Print the records below exactly as they appear. Omit all pictures.

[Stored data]
**********

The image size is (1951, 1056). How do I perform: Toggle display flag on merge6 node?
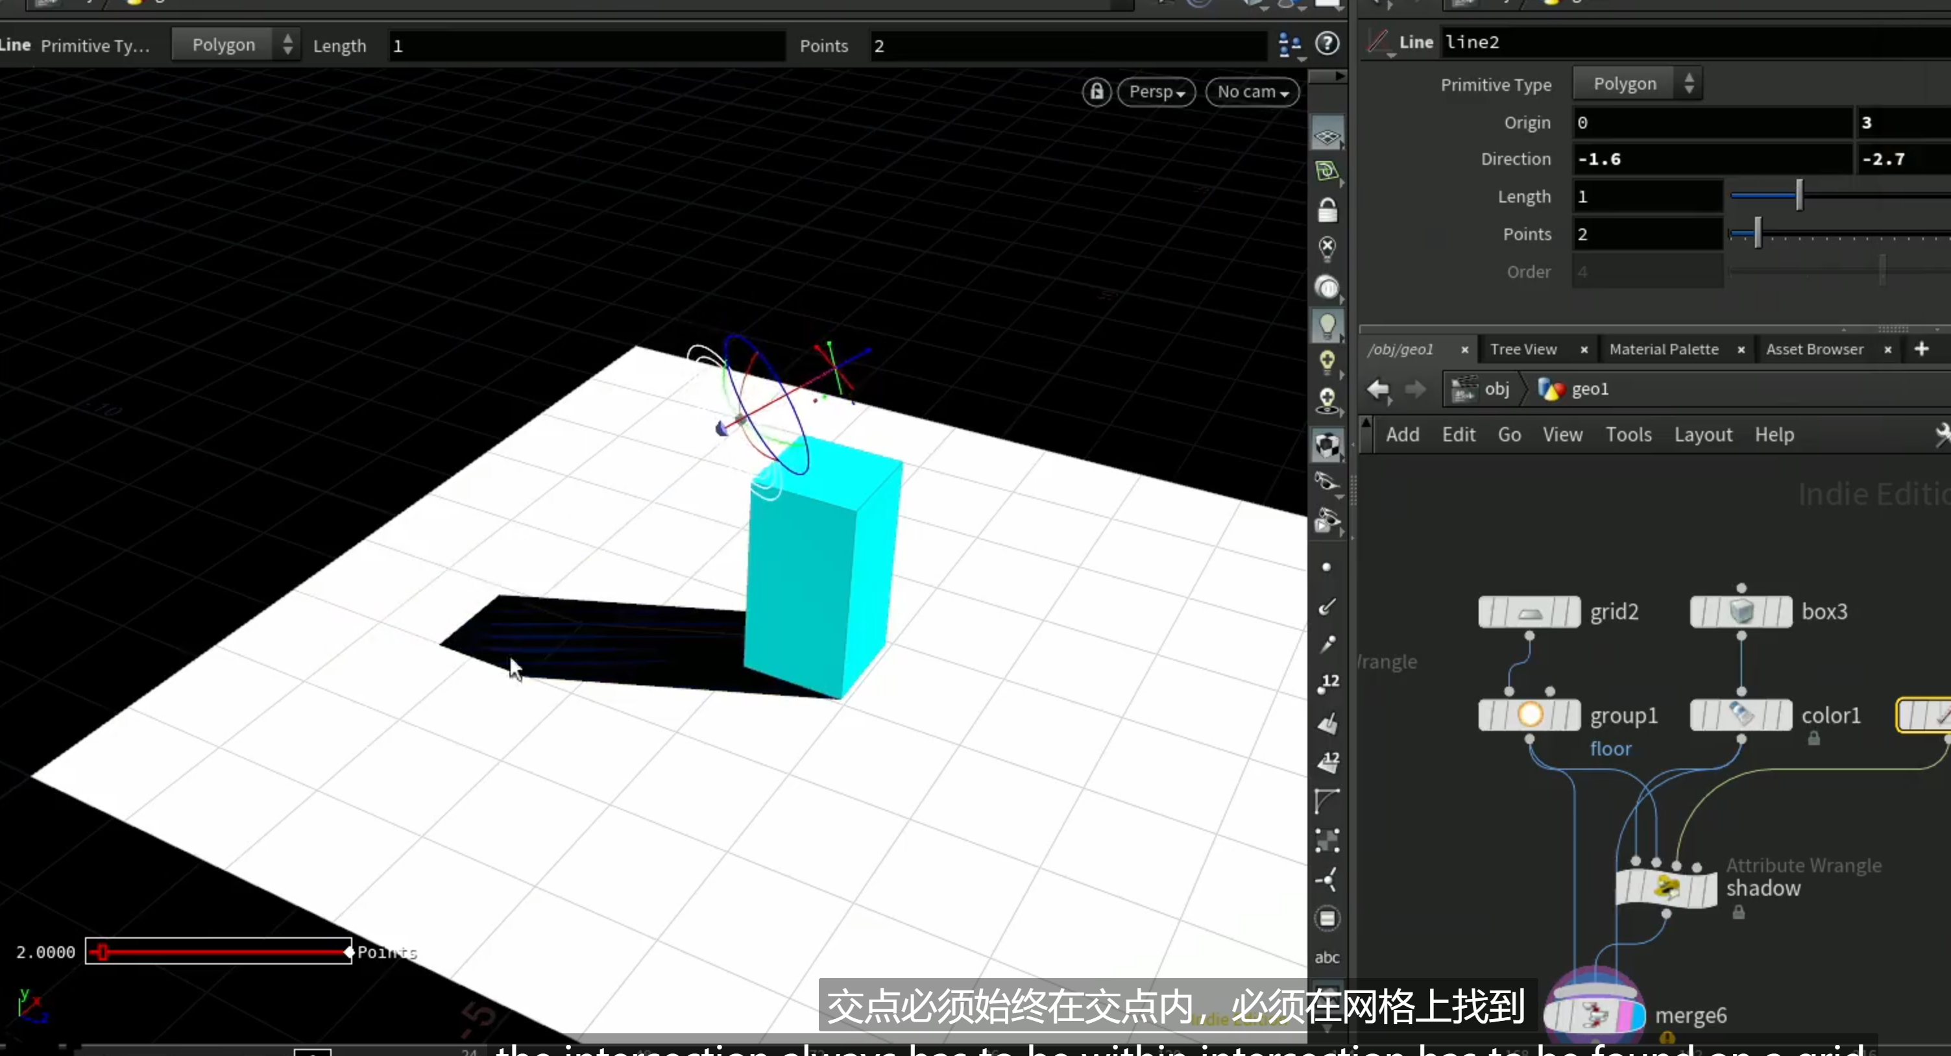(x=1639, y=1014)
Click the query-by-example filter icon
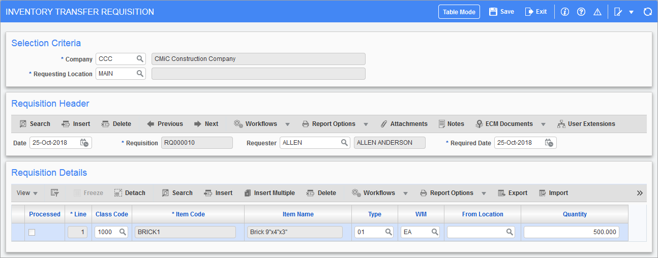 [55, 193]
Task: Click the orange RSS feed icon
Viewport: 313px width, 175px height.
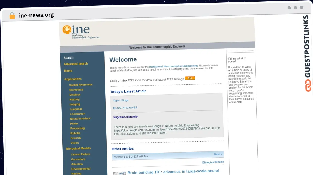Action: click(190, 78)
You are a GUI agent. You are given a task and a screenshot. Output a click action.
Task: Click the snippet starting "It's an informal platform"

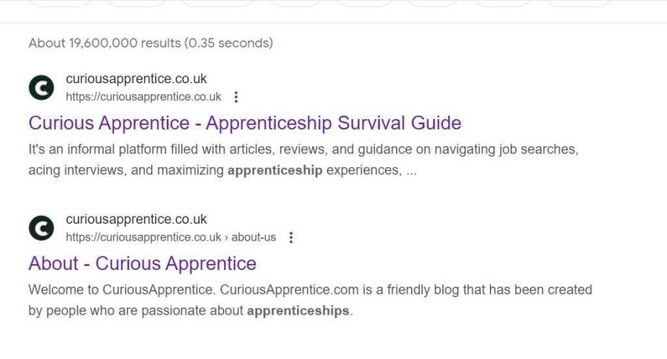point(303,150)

**********

The completed task:
The image size is (1951, 1056). How do I perform: Toggle display flag on merge6 node?
(x=1639, y=1014)
Click the query-by-example filter icon
 [55, 193]
Task: Click the orange RSS feed icon
Viewport: 313px width, 175px height.
Action: click(190, 78)
You are a GUI agent. You are given a task and a screenshot. Output a click action.
Task: Click the snippet starting "It's an informal platform"

point(303,150)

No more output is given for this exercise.